About cLLMHub

Our Mission

cLLMHub exists to democratize access to large language models. We believe that anyone with a GPU should be able to share their models with the world — without token-based billing, vendor lock-in, or complex infrastructure.

How It Works

cLLMHub turns any locally-hosted LLM into a production-ready, OpenAI-compatible API. Providers run the CLI alongside their model backend (Ollama, vLLM, llama.cpp, MLX, or any OpenAI-compatible server), and the hub handles discovery, routing, authentication, and monitoring. You can run models across multiple machines and access them all through a single API key — like a distributed inference system without the complexity.

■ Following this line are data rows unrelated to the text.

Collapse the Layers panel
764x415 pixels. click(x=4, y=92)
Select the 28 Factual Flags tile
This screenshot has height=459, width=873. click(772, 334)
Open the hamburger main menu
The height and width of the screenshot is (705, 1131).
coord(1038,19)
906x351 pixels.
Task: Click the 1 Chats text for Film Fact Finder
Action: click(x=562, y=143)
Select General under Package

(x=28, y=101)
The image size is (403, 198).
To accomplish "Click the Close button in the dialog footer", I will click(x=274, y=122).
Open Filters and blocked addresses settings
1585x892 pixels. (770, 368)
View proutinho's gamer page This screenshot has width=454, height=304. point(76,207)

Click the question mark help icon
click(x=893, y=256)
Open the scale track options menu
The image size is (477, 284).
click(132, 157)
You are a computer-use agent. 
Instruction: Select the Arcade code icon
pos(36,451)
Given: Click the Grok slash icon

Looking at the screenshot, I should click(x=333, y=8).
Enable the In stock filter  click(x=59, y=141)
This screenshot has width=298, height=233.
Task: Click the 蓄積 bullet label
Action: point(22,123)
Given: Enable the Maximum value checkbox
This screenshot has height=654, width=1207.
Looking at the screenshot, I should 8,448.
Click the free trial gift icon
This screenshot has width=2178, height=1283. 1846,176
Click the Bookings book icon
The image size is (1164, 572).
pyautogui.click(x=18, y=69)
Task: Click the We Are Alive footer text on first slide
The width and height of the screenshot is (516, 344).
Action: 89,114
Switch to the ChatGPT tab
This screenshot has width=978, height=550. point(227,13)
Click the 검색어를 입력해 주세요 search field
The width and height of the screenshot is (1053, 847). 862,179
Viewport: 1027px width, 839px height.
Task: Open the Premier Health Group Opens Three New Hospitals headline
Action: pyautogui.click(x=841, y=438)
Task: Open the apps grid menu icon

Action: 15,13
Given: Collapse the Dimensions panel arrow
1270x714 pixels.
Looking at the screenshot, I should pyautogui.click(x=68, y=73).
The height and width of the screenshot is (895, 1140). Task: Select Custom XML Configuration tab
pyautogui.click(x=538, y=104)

Consumers get standard API keys and can use any OpenAI SDK or tool — just point the base URL at the hub and start making requests. No code changes beyond configuration.

Open Source

The cLLMHub CLI is open source under the Apache 2.0 license. We believe in transparency and community-driven development. You can inspect, audit, and contribute to the code on GitHub.

Simple Pricing

Unlike hosted inference platforms that charge per token, cLLMHub uses flat monthly pricing. You run the hardware, you control the costs. The free tier lets you get started with 3 models, 3 API keys, and 2,000 requests per day. The Pro tier at $3/month gives you 10 models, 10 API keys, and 20,000 requests per day. The Max tier at $20/month removes all limits.

Built For

Developers who want to self-host models and expose them as APIs. Teams that need a private inference gateway without sending data to third parties. Groups that want to pool hardware across machines or accounts using Hives. Mac users who want to run models on Apple Silicon via MLX. Anyone who wants OpenAI SDK compatibility without OpenAI.